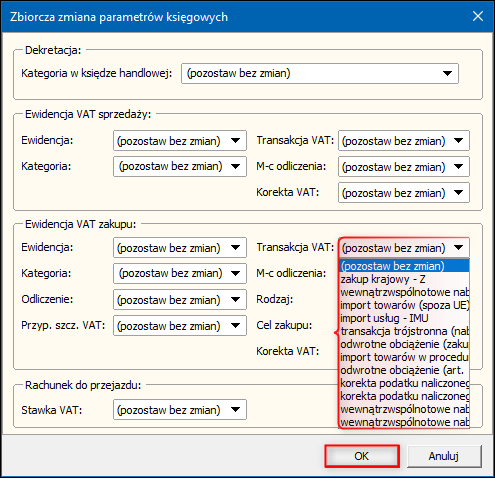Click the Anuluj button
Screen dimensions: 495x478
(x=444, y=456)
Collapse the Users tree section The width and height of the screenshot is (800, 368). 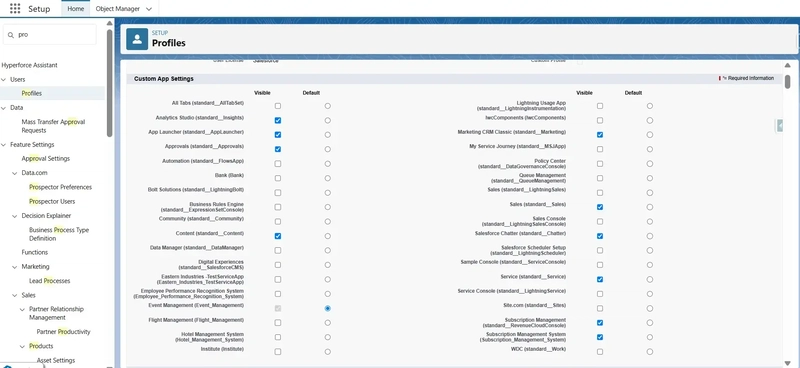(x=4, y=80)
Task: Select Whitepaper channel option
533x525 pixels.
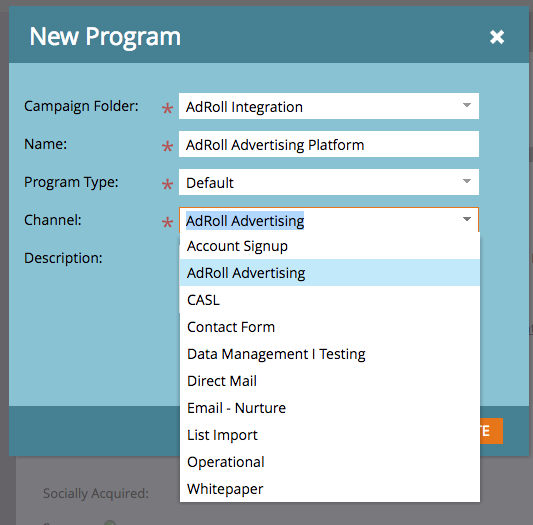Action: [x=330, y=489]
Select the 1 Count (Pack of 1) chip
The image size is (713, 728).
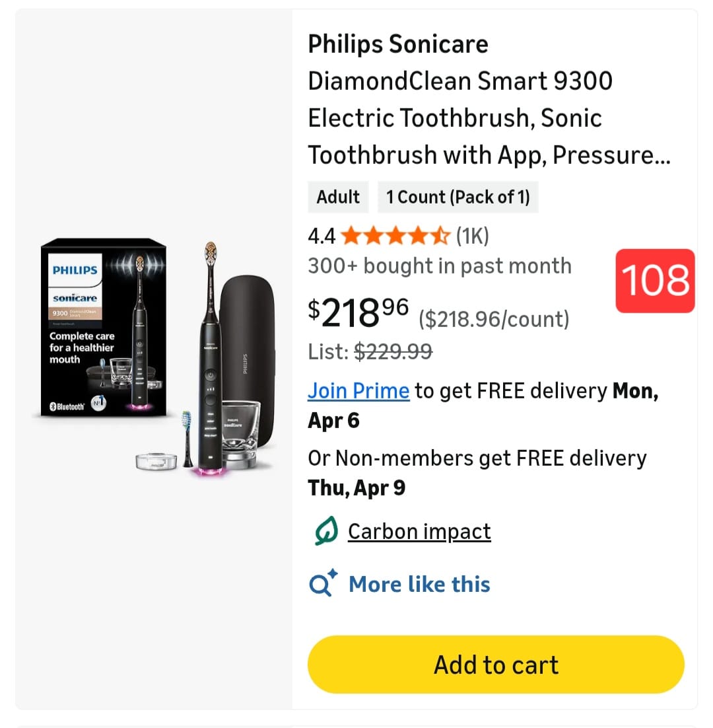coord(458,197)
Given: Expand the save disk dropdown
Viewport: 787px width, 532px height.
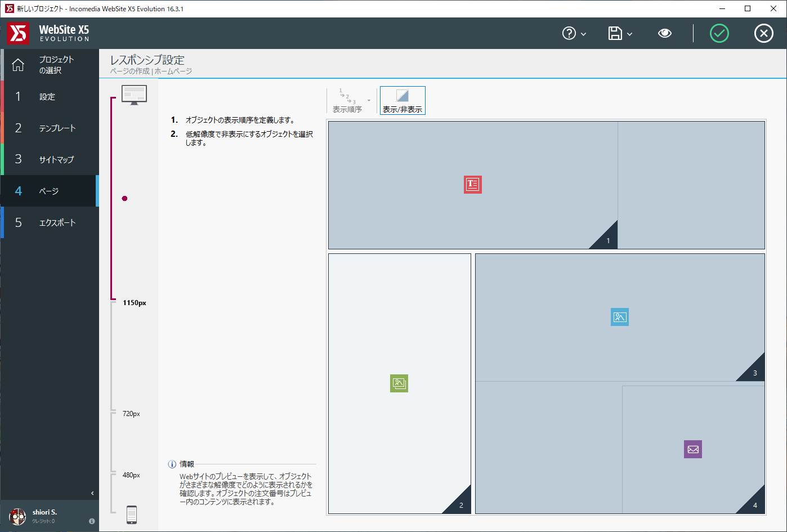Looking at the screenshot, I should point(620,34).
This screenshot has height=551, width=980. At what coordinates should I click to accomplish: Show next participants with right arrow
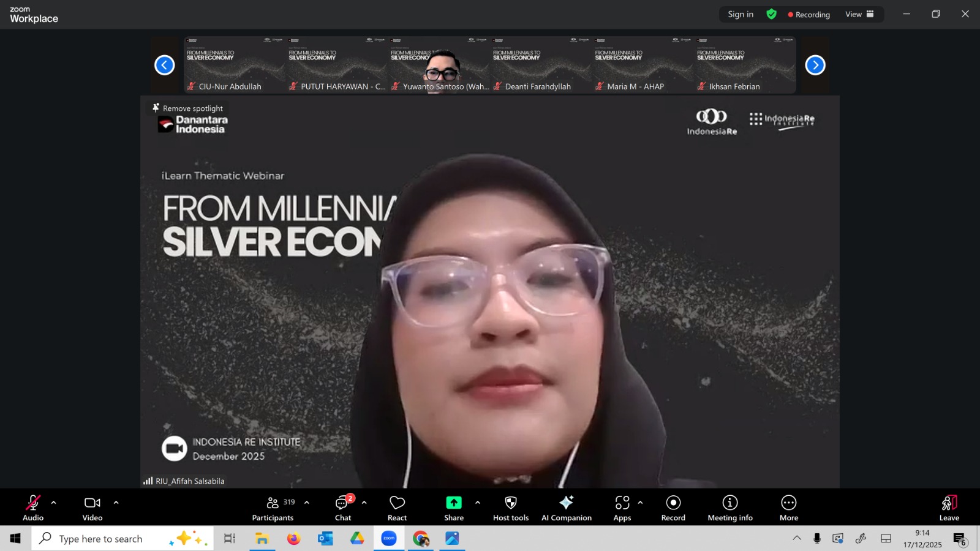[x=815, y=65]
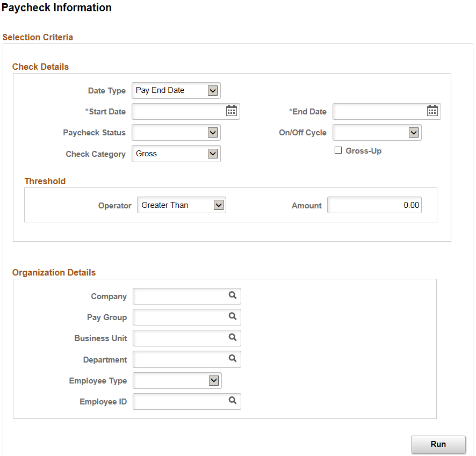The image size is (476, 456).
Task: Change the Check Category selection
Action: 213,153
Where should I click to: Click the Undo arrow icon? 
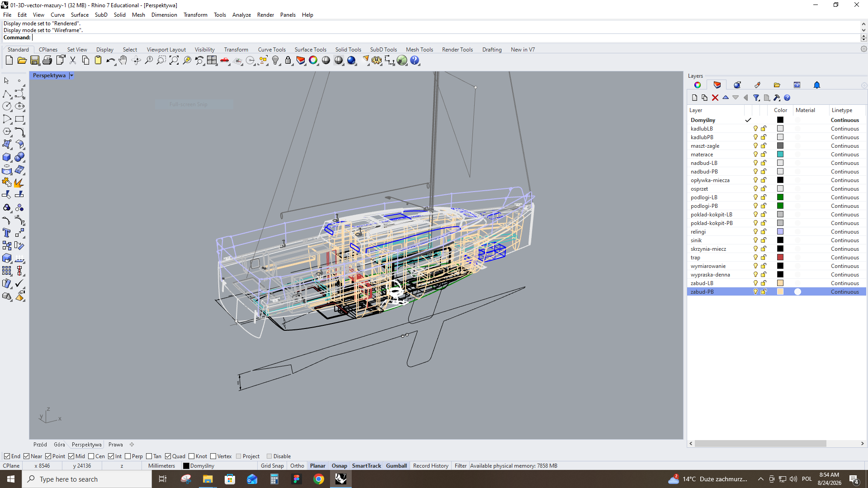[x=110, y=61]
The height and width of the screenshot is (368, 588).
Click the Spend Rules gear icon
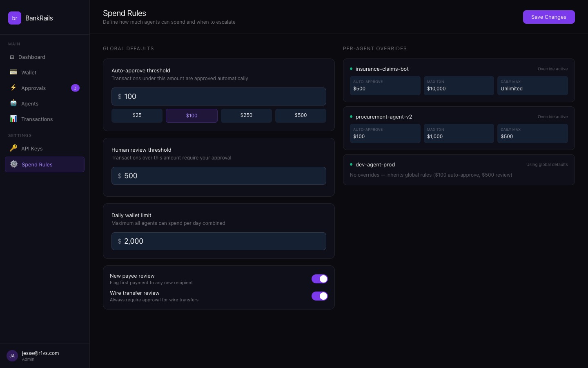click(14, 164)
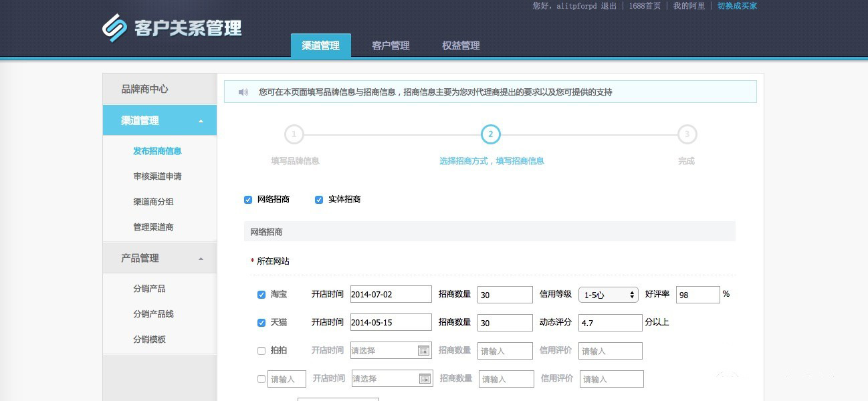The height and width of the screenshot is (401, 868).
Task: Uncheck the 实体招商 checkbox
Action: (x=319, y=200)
▬▬▬▬▬▬
§ **WORK ORDER**
Begin at the line containing "Where should I" and stop at the last line of the data. Repeat only those lines, exactly, and leave out the pictures.

§ **TASK OUTPUT**
Where should I click to: Click the Undo arrow icon? 
[x=110, y=61]
The height and width of the screenshot is (368, 588).
Click the Spend Rules gear icon
click(14, 164)
The height and width of the screenshot is (401, 868).
Task: Uncheck the 实体招商 checkbox
Action: (x=319, y=200)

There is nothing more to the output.